#### Records for the exercise:
------------------------------

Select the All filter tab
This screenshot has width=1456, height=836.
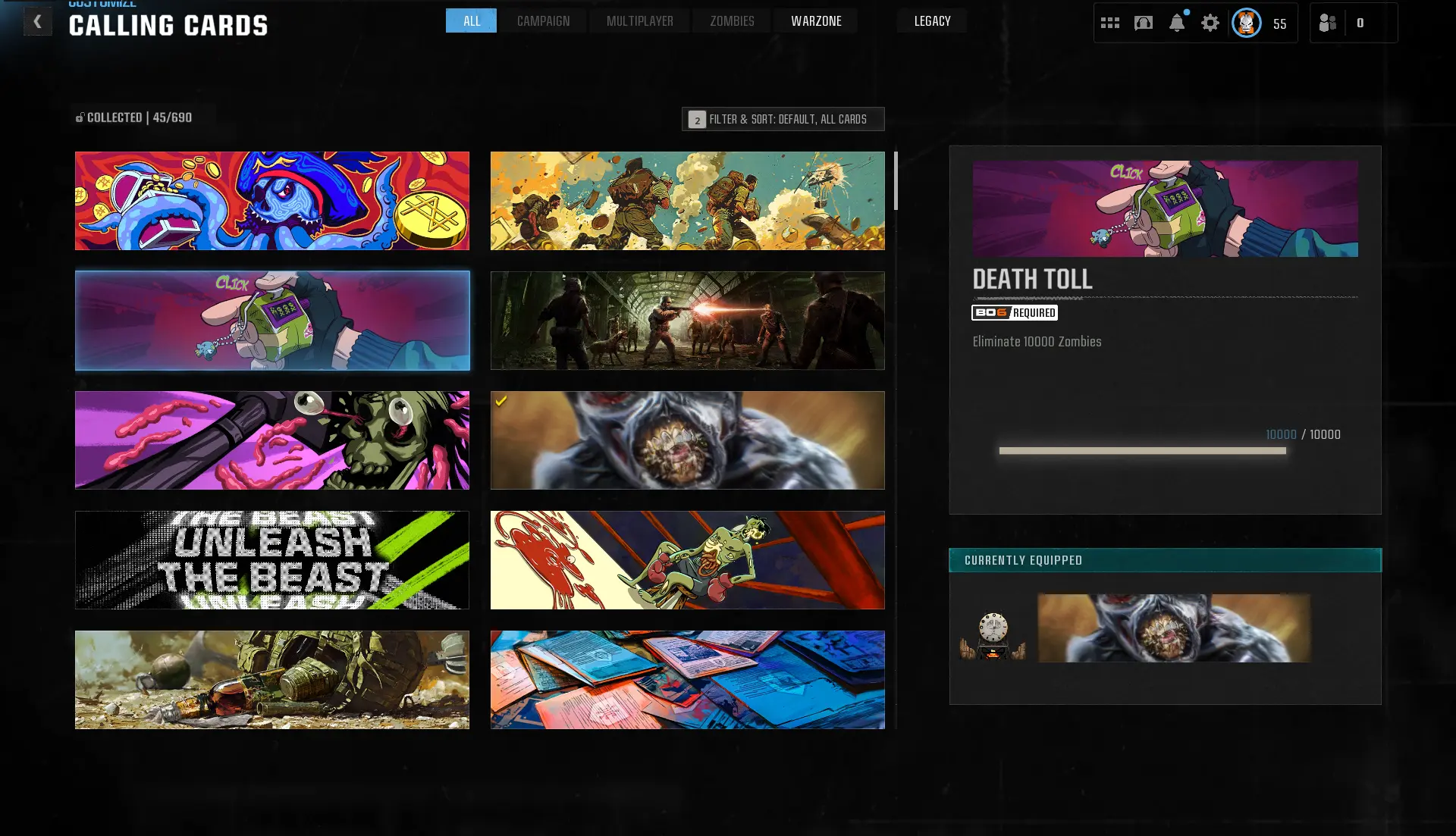pyautogui.click(x=471, y=21)
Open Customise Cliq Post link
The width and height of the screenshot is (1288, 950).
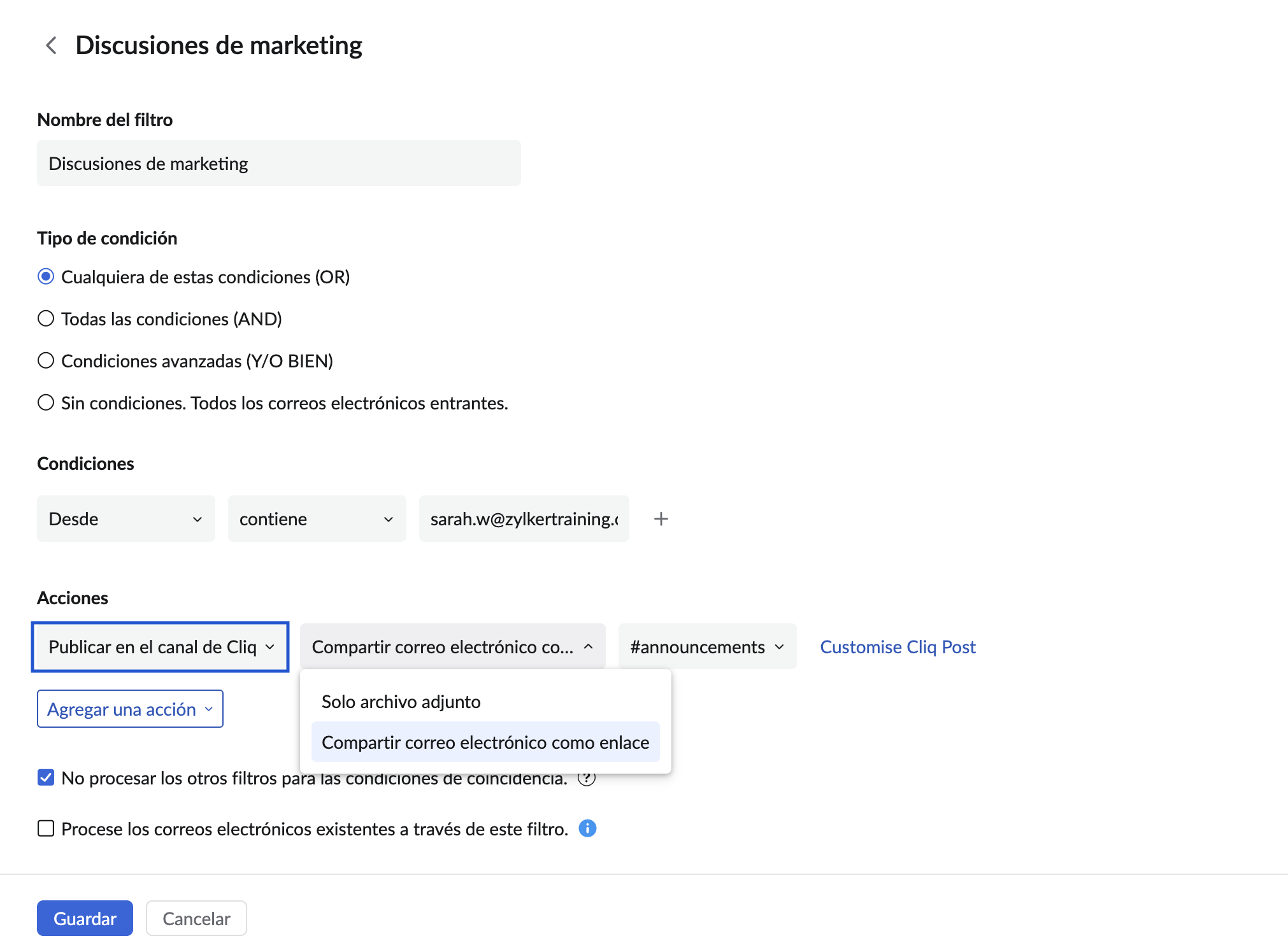(898, 647)
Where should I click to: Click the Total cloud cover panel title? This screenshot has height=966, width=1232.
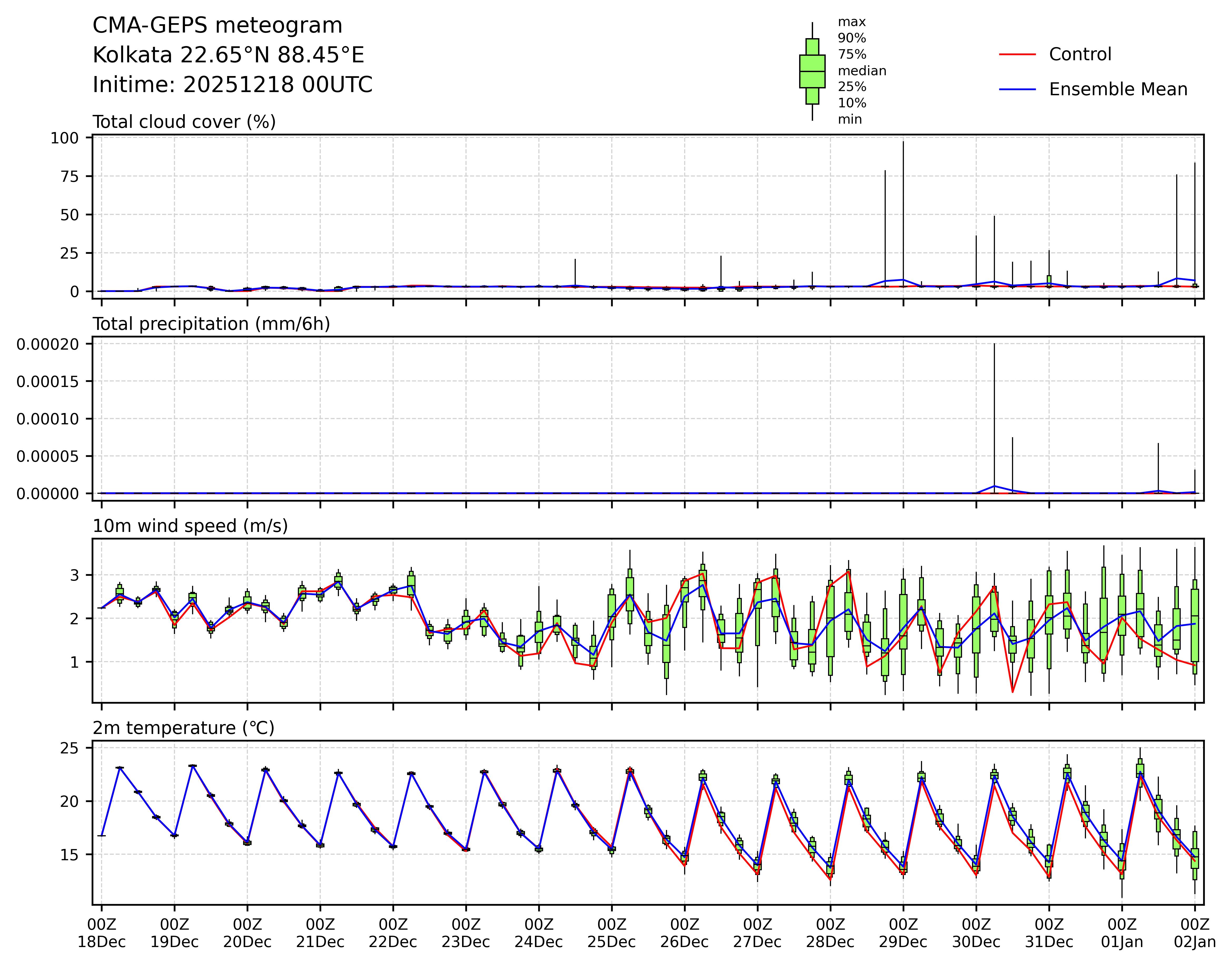point(184,122)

------------------------------

#### Exercise goal:
Print the material in full and exactly; the pictures must not be printed.

#### Task answer:
Select the All filter tab
This screenshot has width=1456, height=836.
pyautogui.click(x=471, y=21)
Open Customise Cliq Post link
The width and height of the screenshot is (1288, 950).
(898, 647)
Where should I click to: Click the Total cloud cover panel title? This screenshot has height=966, width=1232.
point(184,122)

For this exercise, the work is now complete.